Presently, a roro vessel and Paras Sea Cat, a fast craft are serving the Jagna-Camiguin-Mindanao route giving townspeople of the two islands easy access to each other.
According to Mayor Lloren, the ferry service to his town made it convenient for Mindanao travelers to reach Cebu the fastest way.
Using the fast craft, any Mindanao traveler will reach Cebu the same day he leaves his destination especially in cities with direct access to Cagayan de Oro.
A trip from any Mindanao city to Cebu by boat entails an overnight allotment of travel time.
The additional entry of ferry vessels in Jagna from Mindanao was made possible through the improvement of the Jagna port.

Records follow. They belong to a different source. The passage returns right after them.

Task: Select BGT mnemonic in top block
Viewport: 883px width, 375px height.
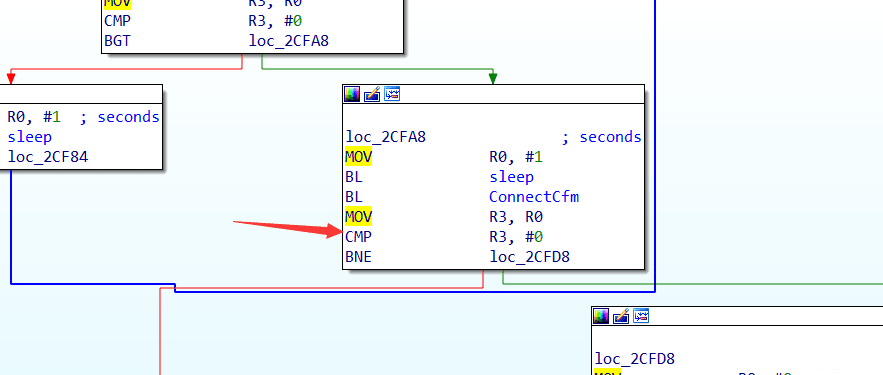Action: [x=118, y=41]
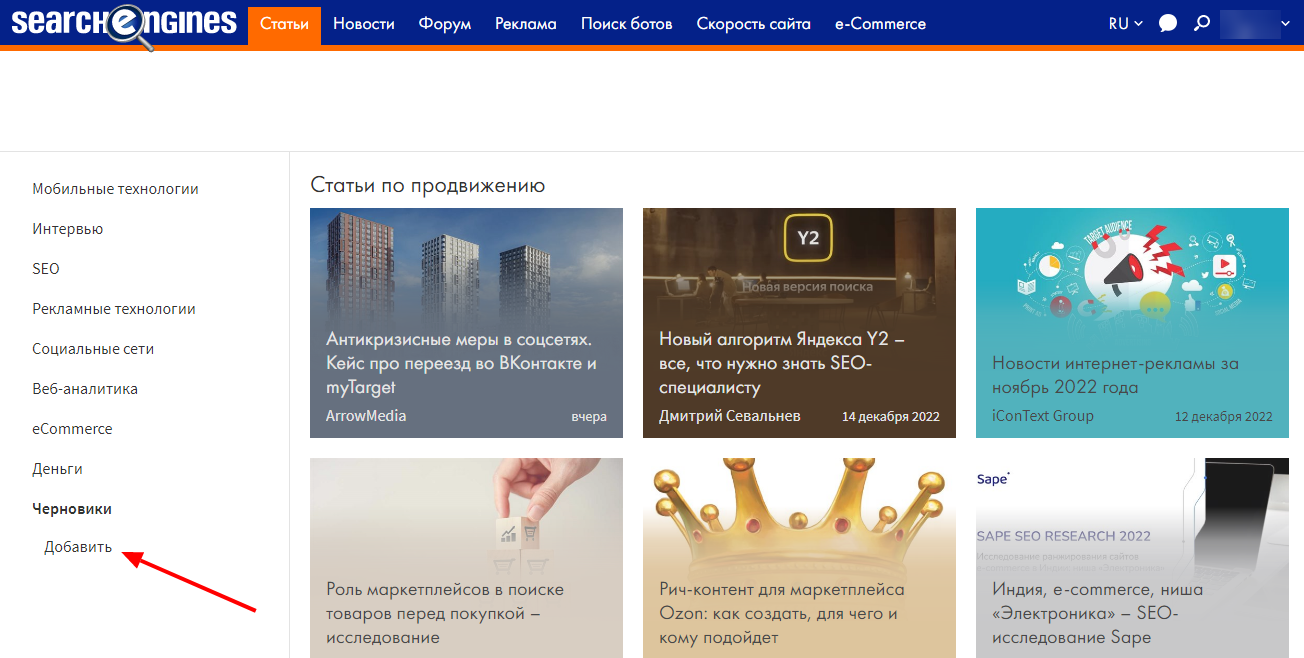Expand the RU language dropdown
Screen dimensions: 1304x658
pos(1126,23)
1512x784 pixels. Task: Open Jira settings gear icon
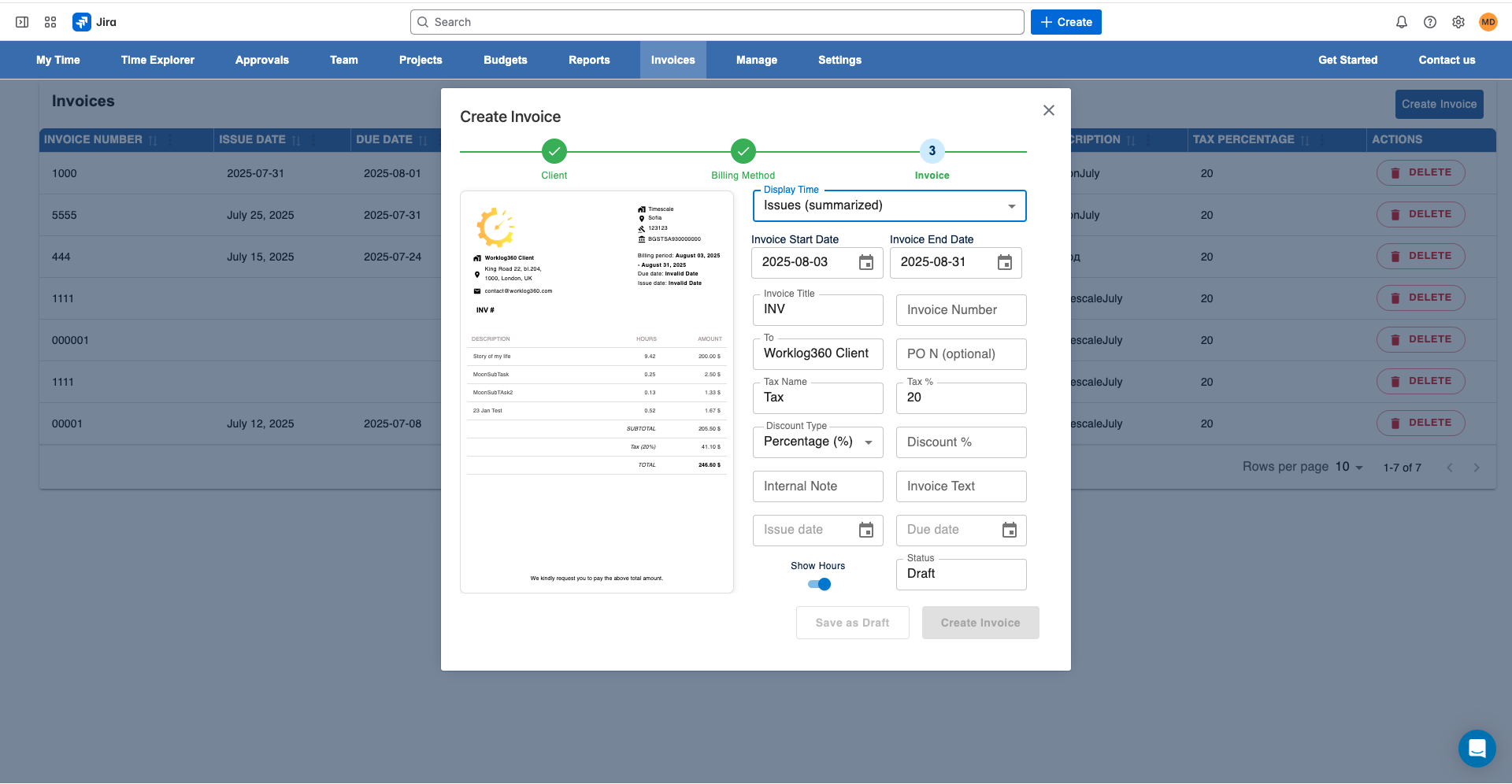pyautogui.click(x=1458, y=22)
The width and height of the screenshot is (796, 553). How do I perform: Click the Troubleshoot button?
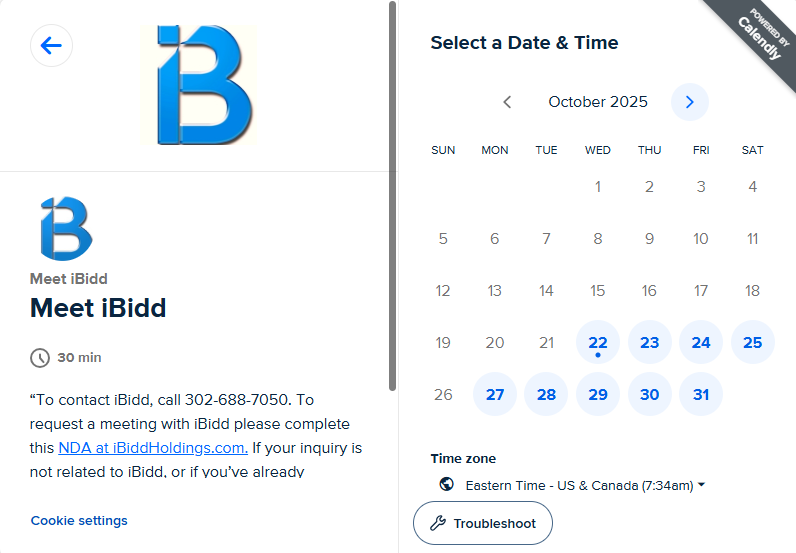[x=482, y=523]
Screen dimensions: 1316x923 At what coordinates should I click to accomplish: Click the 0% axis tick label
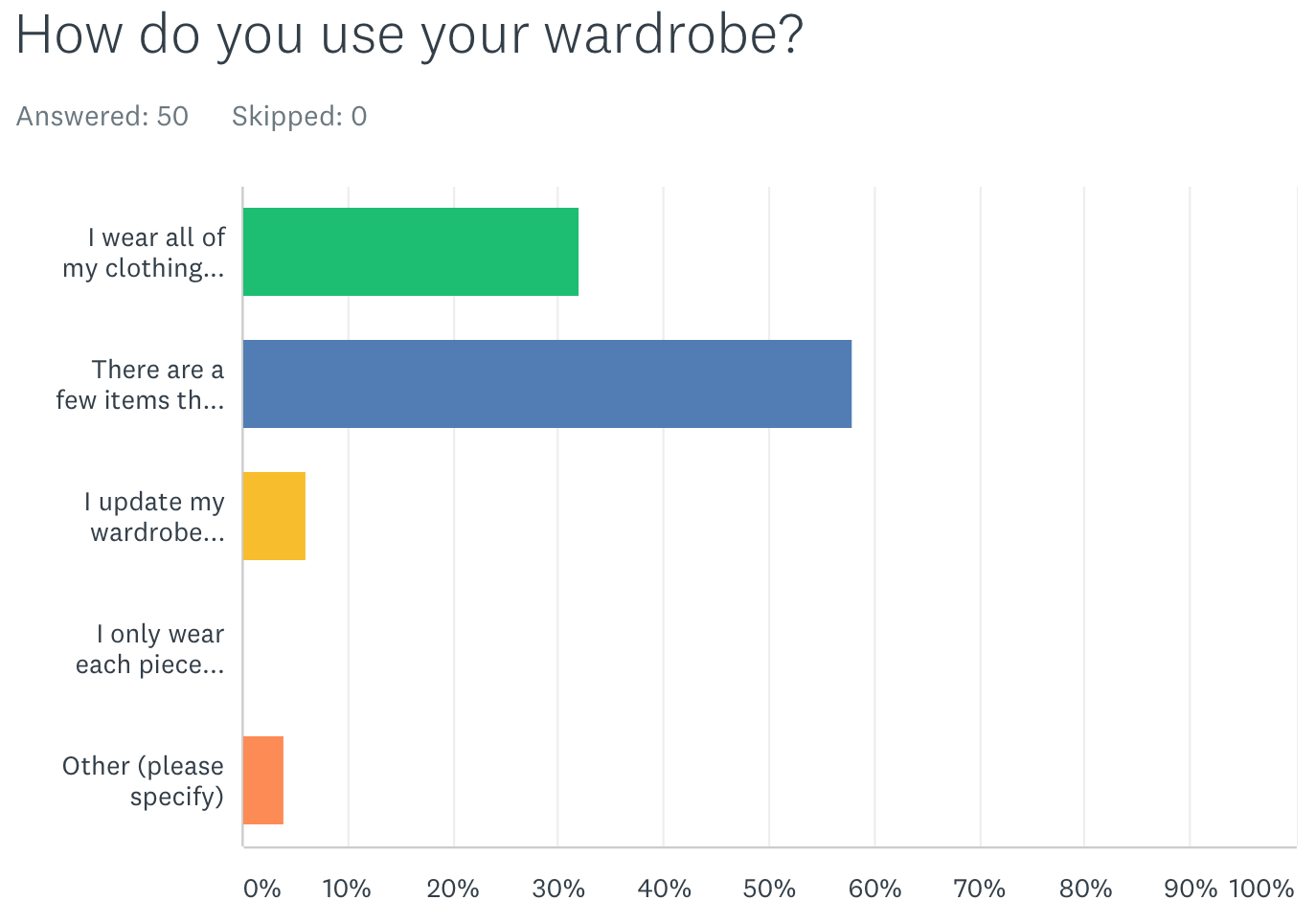[x=261, y=889]
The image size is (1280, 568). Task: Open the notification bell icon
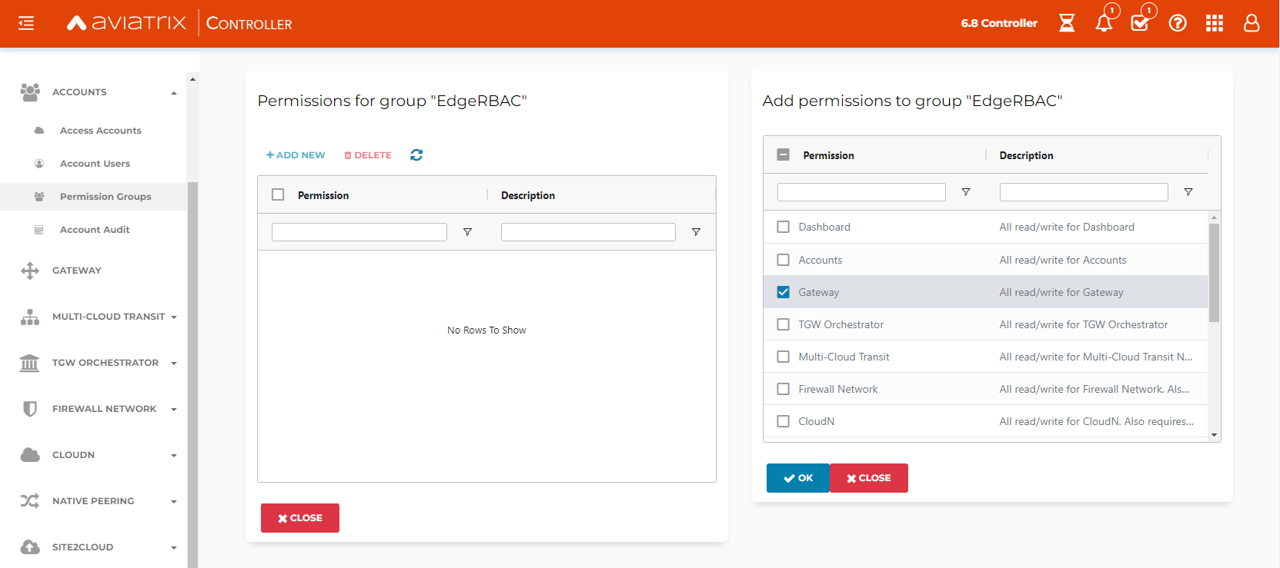tap(1104, 23)
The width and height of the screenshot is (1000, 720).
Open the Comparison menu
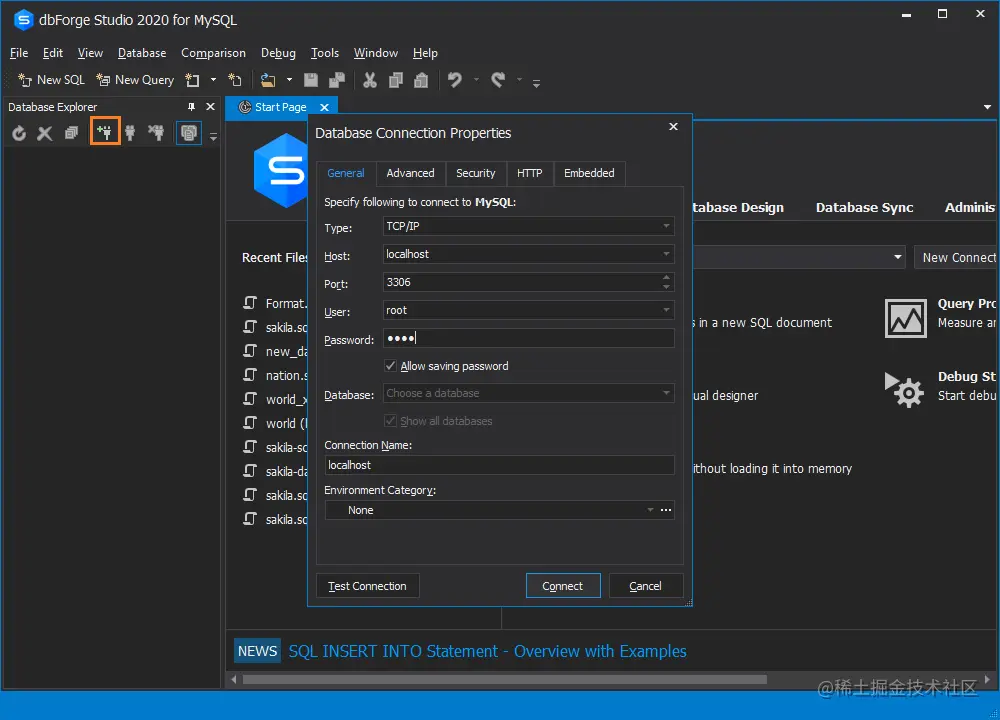[213, 53]
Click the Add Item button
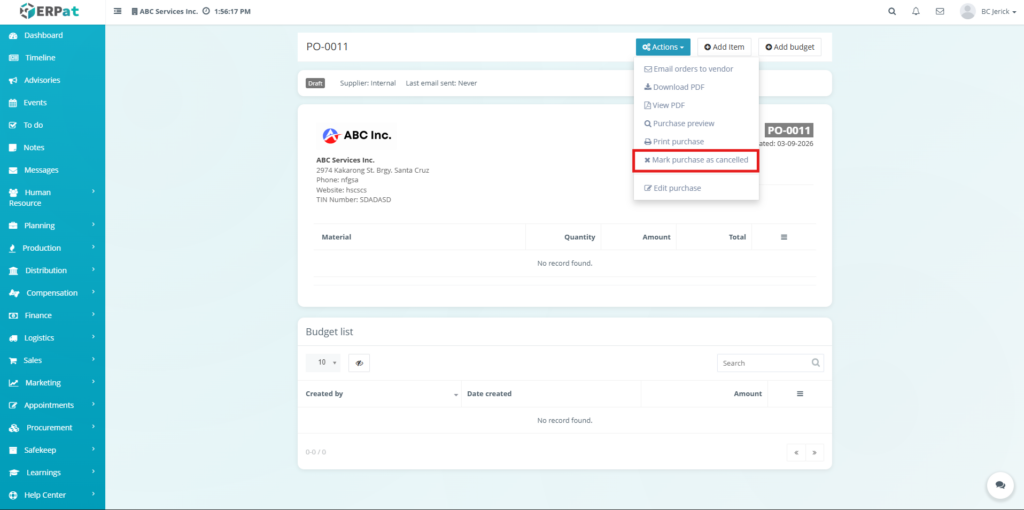Viewport: 1024px width, 510px height. pos(724,47)
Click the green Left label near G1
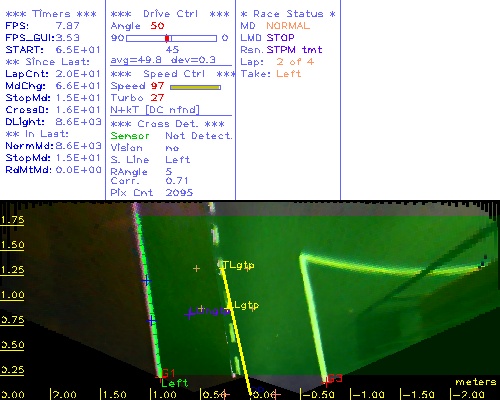Image resolution: width=500 pixels, height=400 pixels. click(175, 383)
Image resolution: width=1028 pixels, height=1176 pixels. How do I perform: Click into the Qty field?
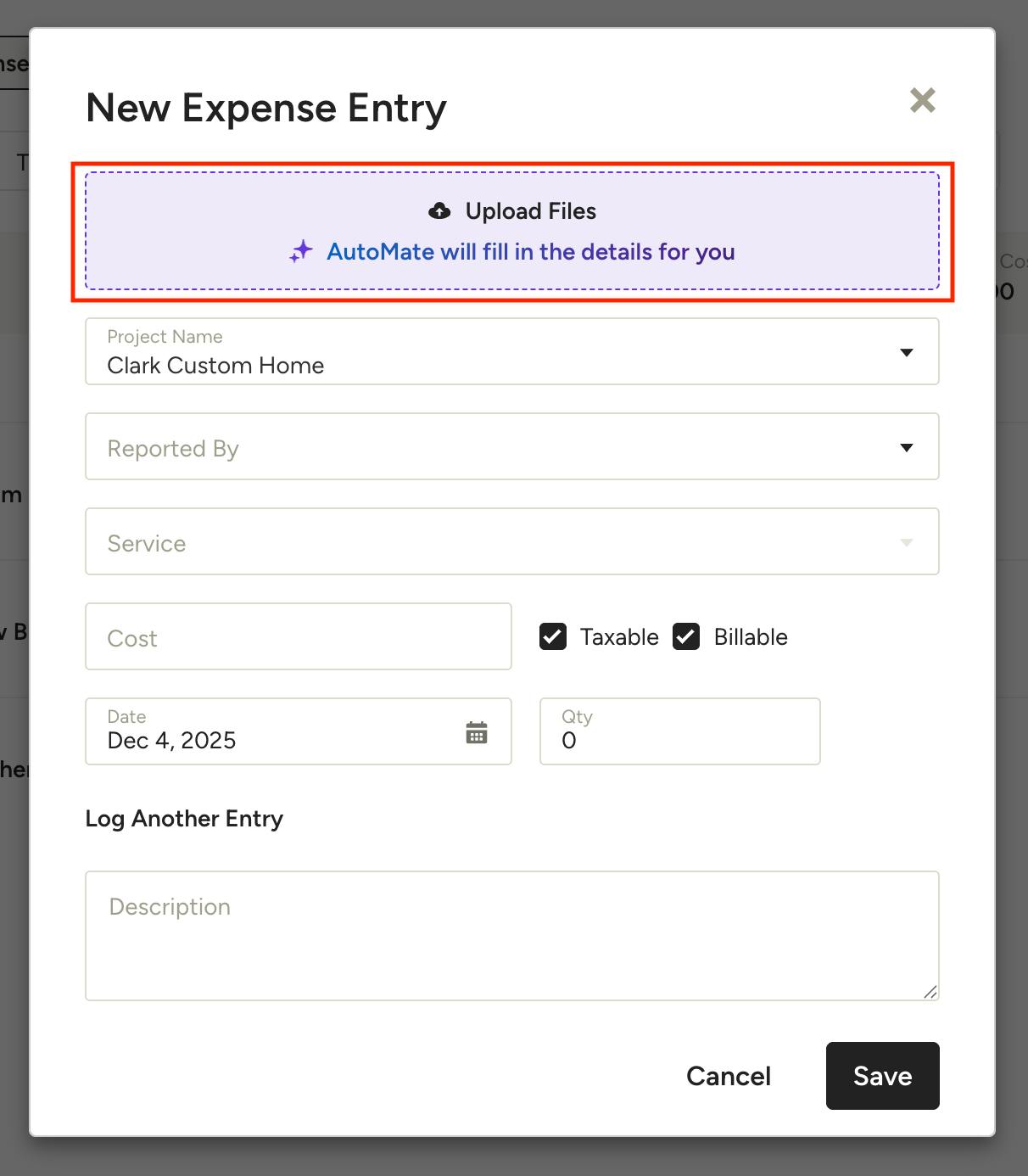point(679,732)
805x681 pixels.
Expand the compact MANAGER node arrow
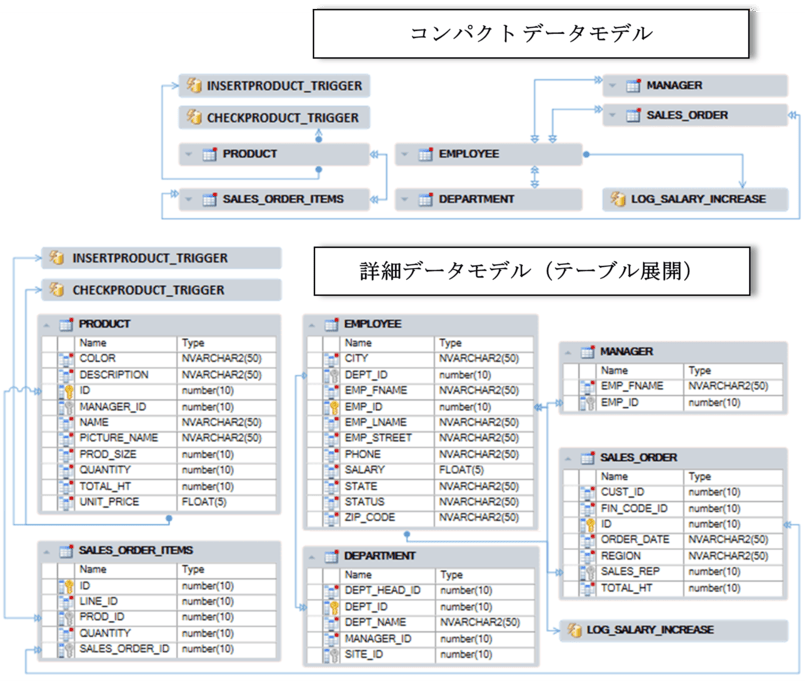(x=613, y=86)
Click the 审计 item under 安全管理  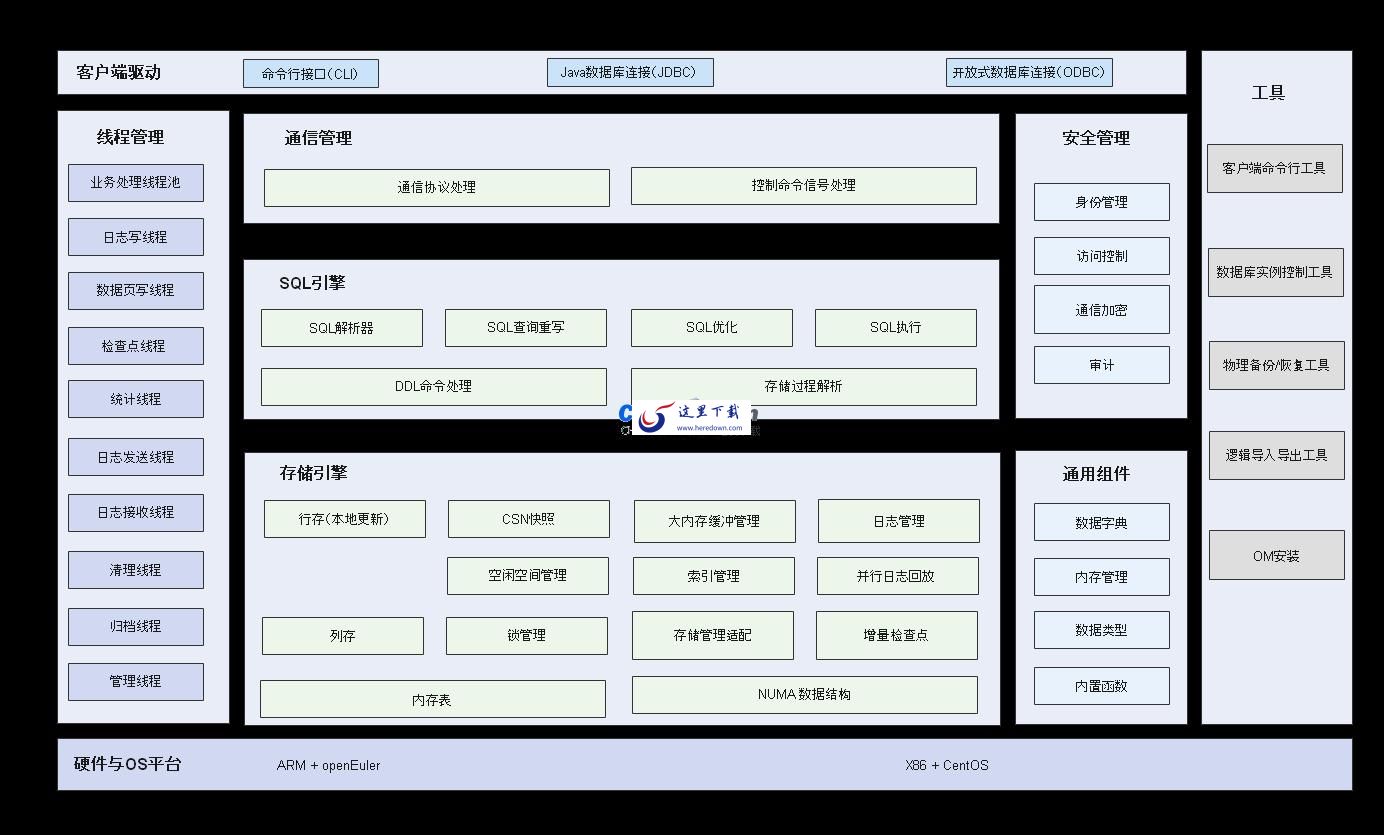[1101, 364]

Mayor Lloren said with the expansion of the Jagna port, ferry boats fielded their craft in the route to meet increasing demand of passenger traffic.
The mayor is hoping that one day Jagna will be a port of call of vessels plying to any Mindanao city before navigating to Manila and vice versa.
He said a Manila-Jagna run is possible with the present economic growth in his municipality.
Another huge impact project which the mayor contemplates to be part of his legacy is the completion of the public market.
Now generating revenues following the completion of the ground floor, the public market was funded by a loan extended by the Land Bank of the Phils. It has an initial income of P12 million as a result of the sale of occupancy rights.
Bullish of its income generating capacity, Mayor Lloren expressed optimism that with P25 million more, its second floor will be completed and will be open to rentals by dry goods operators.
When fully completed, the market has a project cost of P60 million.
The market’s top floor will be converted into barbecue stalls where passengers waiting for their Mindanao rides can have their meals.
This bustling municipality was a recipient of more than P25 million worth of projects courtesy of Agriculture Secretary Arthur Yap.
The Jagna bonanza was part of the millions poured by Sec. Yap in various Bohol towns in his capacity as Cabinet steward of Bohol. The DA of which Yap is the top honcho has a national budget of P40 billion.
Although the heavy concentration of project delivery was in the third district, it was not hard to explain as far the DA secretary was concerned.
With his visibility in the third district no longer hard to hide, Yap’s political ambition was made more pronounced with the delivery of various projects in the district. But other towns outside the district also benefited Yap’s generous initiative.
Tracing his roots in Loboc after marrying a scion of the Varquez clan, Yap is being considered a shoo-in in the third district congressional race.
A breakdown of DA projects in this town showed the following: Alejawan Communal Irrigation System (CIS), P4 million-80% accomplished; Boctol CIS, P1.5 million-40% accomplished; Cambugason CIS, P1.5 million- P35% accomplished; Cabunga-an CIS, P1.5 million-30% accomplished; Flatbed Dyer (two units) in Cabunga-an and Alejawan, worth P700,000 each—flooring completed; Composting facility, two units worth P700,000; flooring completed; tramline in Mayana, P1.7 million-for bidding; green house in Mayana, P400,000-documents on process; farm-to-market roads, P6.6 million or P200,000 of each of Jagna’s 33 barangays; ice making machine, P1.5 million-documents on process; and market, P5 million-documents on process.